Ainda nesse cenário existiram outras mulheres importantes como a Maria Quitéria, que quis participar das lutas de Independência. Nos retratos, ela sempre aparece vestida de soldado. “Ela se disfarçou de homem para poder tomar parte nas lutas de Independência”, conta a historiadora.
Há também a história da Maria Felipa, uma escravizada que conseguiu reter as tropas portuguesas utilizando ervas e plantas que irritavam a pele dos portugueses, e Joana Angélica, uma religiosa que não permitiu que os portugueses entrassem no convento onde ela participava.
“Esses são apenas alguns exemplos de mulheres que fizeram a Independência e são exemplos de como as gerações futuras e as gerações presentes precisam estudar muito mais o lugar das mulheres nos processos políticos brasileiros”, enfatiza Lilia.

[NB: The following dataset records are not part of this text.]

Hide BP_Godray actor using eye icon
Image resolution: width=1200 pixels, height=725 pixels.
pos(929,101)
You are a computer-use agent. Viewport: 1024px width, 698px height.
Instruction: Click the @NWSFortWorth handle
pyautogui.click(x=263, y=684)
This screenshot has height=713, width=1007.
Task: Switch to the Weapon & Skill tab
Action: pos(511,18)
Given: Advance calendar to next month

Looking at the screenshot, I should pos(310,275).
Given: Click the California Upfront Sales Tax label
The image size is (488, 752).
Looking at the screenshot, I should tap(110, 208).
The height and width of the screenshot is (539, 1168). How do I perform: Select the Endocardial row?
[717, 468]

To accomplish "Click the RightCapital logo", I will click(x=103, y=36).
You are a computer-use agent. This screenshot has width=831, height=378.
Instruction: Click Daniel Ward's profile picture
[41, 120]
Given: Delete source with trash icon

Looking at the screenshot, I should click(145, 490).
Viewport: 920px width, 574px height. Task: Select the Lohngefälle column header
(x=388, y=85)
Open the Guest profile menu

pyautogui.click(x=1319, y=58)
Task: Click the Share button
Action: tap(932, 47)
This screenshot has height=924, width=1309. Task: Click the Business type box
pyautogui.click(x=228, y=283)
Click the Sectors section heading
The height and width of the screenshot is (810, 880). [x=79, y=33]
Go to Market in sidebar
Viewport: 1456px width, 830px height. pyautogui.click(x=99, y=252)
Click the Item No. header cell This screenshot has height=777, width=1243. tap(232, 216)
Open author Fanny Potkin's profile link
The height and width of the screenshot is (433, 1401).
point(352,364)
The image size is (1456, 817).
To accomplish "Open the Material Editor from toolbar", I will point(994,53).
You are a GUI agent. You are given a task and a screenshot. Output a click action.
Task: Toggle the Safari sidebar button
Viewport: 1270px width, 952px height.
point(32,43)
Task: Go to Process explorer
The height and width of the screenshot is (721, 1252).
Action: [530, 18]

Para especialistas no tema, essa história precisa ser recontada como realmente aconteceu. “É fundamental que nós, enquanto professores e professoras negros universitários, continuemos entrando nas universidades, desenvolvendo e pesquisando a história do Brasil, do povo negro, assim também como do povo indígena e da mulher, porque se não parece que é só uma história feita por pessoas brancas, herdeiras, de todo um legado europeu. O Brasil não é somente isso, o Brasil da Independência é uma transformação incrível. Se não tivessem negros e indígenas na construção dessa história, esse Brasil não seria o que ele é hoje”.